For my third poem I have chosen a poem by a woman writer, Cicely Fox Smith. She sailed many times on ‘tall ships’ as, we believe, a captain’s clerk. Miss Fox Smith certainly knew all about sailor’s and sailing and this is a tale told by an old-salt sat on a dockside in Canada. CFS insisted on that title Miss by the way! The poem is called “The Traveller”  http://oldpoetry.com/opoem/46475-Cicely-Fox-Smith-The-Traveller

In that poem Miss Fox Smith talks about the bad times at sea but infers that there were good times too and, as her old-tar says ‘Me that was born with a taste for travel, give thanks because o' the same.’ But as well as good times a major influence was the good friendship that grew between ship-mates. The strong friendships forged in shared endurance of hardships and indulgence in snatched pleasures. To my mind one of the best poems about this is the almost love-poem entitled “Lee Fore Brace” another from the pen of Miss Fox Smith http://oldpoetry.com/opoem/45241-Cicely-Fox-Smith-Lee-Fore-Brace

The unerring accuracy with which she describes the perils of that particular spot convinced many mariners that CFS must have experienced it for herself.

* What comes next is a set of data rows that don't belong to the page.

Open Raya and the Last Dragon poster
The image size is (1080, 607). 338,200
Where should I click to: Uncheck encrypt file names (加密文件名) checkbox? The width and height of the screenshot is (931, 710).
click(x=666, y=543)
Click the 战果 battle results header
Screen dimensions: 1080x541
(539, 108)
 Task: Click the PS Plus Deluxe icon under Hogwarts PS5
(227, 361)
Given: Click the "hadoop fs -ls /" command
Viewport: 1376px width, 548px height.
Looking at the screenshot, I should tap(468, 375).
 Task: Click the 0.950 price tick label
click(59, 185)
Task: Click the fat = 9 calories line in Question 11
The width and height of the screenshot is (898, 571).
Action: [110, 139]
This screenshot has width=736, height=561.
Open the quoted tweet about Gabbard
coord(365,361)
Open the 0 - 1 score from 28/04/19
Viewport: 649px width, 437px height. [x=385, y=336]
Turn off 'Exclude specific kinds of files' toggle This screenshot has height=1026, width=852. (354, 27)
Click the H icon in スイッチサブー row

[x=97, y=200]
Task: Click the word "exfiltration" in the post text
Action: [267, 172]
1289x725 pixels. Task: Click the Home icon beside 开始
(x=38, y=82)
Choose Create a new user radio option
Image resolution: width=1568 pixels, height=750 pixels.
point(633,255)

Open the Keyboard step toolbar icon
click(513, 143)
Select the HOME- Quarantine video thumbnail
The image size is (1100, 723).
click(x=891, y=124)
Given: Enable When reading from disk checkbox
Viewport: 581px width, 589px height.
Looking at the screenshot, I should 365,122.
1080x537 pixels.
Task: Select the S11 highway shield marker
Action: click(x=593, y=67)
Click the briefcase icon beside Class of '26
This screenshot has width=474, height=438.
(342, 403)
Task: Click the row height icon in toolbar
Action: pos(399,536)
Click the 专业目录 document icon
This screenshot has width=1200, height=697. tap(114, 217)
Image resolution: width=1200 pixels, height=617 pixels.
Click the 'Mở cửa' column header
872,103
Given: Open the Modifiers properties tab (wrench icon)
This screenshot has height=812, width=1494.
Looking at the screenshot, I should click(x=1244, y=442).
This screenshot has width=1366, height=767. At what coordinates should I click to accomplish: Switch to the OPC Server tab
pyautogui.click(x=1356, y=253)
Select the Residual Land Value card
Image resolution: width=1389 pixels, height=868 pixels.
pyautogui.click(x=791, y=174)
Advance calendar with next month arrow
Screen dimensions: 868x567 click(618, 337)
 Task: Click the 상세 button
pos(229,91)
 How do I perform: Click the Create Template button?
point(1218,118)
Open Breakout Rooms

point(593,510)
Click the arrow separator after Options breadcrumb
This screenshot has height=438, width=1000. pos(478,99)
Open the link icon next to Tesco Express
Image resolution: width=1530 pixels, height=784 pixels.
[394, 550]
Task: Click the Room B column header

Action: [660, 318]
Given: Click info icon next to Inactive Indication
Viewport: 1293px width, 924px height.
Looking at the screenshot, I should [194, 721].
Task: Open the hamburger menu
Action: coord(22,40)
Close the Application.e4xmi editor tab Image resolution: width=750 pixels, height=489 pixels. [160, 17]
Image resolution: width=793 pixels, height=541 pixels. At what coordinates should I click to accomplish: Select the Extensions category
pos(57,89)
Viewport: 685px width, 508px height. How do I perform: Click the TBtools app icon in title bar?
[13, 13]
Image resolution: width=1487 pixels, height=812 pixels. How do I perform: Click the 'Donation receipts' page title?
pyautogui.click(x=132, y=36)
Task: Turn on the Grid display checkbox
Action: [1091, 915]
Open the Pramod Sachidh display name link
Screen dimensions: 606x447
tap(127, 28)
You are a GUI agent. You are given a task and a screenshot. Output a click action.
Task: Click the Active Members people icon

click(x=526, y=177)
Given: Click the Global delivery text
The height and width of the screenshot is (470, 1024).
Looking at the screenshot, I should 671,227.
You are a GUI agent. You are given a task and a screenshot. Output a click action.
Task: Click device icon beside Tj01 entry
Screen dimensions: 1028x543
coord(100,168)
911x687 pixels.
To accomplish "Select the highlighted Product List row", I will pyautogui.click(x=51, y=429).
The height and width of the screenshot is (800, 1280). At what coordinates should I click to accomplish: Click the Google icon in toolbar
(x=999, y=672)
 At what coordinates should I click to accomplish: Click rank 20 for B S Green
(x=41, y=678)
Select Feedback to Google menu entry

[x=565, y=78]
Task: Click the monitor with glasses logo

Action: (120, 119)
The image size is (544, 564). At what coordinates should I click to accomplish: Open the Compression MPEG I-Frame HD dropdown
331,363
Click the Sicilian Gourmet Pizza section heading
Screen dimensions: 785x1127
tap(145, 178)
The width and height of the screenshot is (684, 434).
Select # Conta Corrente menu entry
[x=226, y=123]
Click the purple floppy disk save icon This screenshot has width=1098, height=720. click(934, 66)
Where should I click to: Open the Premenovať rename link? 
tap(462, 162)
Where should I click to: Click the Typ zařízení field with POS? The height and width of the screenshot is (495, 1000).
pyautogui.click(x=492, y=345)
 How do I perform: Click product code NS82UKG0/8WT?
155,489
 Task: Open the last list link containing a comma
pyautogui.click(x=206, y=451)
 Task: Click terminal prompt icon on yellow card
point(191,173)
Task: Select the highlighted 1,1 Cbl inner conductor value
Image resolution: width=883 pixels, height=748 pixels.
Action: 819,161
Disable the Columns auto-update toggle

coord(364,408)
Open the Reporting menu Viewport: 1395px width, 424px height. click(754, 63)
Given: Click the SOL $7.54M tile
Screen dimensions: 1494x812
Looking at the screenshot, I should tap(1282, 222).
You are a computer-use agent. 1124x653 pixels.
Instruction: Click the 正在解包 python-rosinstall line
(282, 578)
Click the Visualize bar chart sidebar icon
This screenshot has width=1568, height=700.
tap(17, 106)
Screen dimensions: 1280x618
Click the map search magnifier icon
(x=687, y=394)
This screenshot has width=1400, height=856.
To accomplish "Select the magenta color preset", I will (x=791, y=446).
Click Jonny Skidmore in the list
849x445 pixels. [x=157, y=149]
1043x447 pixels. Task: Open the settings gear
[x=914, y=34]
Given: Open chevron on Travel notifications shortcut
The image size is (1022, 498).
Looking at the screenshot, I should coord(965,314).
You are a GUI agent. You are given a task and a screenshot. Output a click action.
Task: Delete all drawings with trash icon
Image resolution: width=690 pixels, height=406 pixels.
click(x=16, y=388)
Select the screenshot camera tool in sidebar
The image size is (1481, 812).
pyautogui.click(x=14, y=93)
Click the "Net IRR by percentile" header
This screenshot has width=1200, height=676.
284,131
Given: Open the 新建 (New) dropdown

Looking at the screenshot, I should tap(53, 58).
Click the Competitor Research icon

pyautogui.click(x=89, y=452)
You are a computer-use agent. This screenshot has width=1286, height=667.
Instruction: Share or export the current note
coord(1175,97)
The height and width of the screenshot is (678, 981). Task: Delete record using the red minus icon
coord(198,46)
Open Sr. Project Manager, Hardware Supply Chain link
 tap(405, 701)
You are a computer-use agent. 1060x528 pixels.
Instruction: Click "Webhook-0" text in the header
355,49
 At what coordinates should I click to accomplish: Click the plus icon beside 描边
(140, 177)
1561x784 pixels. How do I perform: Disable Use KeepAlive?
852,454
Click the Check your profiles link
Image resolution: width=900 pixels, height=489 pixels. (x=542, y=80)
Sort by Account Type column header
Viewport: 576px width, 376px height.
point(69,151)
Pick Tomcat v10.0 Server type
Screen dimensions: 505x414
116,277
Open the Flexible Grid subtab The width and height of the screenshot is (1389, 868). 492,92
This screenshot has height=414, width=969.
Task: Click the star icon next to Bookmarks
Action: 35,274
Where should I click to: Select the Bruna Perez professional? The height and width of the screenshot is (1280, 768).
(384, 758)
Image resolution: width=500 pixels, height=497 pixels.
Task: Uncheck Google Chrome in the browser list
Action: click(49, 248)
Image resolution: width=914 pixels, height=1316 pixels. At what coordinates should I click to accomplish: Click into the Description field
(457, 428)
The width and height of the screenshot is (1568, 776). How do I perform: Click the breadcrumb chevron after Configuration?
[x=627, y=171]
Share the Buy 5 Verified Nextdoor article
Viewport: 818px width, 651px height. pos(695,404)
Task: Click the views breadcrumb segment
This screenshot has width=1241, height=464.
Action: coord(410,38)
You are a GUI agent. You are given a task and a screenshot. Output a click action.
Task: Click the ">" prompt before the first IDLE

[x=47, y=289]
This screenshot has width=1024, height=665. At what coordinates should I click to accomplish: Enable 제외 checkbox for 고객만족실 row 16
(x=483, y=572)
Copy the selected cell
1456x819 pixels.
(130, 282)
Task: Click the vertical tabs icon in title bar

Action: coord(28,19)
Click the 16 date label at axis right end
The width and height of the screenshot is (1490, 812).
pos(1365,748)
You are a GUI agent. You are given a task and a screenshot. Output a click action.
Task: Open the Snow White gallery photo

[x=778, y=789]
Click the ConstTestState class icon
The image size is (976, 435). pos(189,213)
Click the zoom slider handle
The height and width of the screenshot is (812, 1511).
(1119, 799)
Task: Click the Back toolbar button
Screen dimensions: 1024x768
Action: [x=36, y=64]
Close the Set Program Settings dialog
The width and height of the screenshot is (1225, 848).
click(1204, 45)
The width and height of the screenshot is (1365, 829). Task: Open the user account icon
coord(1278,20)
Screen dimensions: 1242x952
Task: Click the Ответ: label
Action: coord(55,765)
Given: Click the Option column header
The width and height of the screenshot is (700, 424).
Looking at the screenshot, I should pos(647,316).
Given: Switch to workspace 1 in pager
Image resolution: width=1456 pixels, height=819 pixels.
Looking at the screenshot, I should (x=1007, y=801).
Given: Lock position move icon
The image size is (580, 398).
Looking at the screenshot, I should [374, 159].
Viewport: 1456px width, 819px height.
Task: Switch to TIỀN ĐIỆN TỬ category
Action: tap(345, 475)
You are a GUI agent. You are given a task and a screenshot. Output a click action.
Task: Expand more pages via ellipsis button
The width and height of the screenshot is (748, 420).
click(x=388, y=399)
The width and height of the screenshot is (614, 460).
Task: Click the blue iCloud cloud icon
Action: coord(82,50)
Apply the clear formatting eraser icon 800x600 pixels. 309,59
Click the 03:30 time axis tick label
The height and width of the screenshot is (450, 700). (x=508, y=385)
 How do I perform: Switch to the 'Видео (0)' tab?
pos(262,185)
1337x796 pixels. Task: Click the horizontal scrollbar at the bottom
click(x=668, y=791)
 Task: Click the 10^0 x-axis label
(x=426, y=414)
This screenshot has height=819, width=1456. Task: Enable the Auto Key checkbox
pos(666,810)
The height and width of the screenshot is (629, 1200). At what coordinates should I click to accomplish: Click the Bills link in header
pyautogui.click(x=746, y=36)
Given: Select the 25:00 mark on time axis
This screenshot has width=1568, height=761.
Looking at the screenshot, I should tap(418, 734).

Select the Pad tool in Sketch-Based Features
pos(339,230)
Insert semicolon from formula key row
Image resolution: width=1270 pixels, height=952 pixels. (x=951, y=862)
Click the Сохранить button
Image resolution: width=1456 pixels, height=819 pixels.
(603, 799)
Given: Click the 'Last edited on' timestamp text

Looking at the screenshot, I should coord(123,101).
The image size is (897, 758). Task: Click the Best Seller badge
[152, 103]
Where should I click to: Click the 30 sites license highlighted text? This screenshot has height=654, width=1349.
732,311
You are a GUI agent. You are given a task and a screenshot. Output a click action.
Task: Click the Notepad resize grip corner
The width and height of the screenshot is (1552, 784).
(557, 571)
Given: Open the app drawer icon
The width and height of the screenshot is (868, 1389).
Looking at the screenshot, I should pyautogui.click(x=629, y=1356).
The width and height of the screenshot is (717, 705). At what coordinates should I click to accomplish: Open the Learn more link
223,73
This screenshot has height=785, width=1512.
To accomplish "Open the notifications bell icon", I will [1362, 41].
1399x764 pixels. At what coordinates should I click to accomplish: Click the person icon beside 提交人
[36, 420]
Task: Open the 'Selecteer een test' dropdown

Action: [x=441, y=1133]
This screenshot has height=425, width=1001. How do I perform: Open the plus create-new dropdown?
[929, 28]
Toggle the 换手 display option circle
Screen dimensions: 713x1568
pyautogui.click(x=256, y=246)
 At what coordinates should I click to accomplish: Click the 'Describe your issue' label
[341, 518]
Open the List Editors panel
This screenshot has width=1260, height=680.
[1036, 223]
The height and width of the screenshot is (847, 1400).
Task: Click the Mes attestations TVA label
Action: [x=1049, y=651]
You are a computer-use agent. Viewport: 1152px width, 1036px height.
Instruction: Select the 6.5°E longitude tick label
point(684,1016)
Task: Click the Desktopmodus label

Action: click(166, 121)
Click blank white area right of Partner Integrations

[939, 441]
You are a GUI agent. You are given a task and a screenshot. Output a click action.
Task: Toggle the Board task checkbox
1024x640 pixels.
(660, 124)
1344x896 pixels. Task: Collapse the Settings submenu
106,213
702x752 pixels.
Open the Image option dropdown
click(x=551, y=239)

In the long lonely night watches and on days becalmed in the doldrums a sailor might spend a lot of time thinking on life and death and the hereafter. There are many strange beliefs still to be found in fishing and sailing ports around the world but one of the most common of them is that dead seamen are reborn as the sea-birds that can often be seen flying around a ship. Returning to John Masefield we find he has written of this fancy in his poem “Sea Change” http://oldpoetry.com/opoem/11726-John-Masefield-Sea-Change

In the selection I have placed before you so far I haven’t touched upon a characteristic that seems to be common among many sailors. The love of telling tales. People often talk of sailors gathering on ship to sing shanties before turning in on an evening but this didn’t happen. Sailors only sang shanties when actually working! At other times they would gather on the fore-deck and, whilst doing household chores such as patching their clothes, sing popular songs of the day which might or might not have a maritime theme and they would also tell tales and recite poems. Such songs and stories were known as fore-bitters. To finish my selection I’ll return to Miss Fox Smith and a fine example of a fore-bitter bragging poem. “Racing Clippers” http://oldpoetry.com/opoem/48714-Cicely-Fox-Smith-Racing-Clippers--A-Wool-Fleet-Memory-

Well those good old ships may have gone to chips but there are still a few being built and sailed and, who knows, in these days of fuel conservation we may once again come to rely on wind-power and see many more tall ships and hear new tales about “A Life On The Ocean Wave”.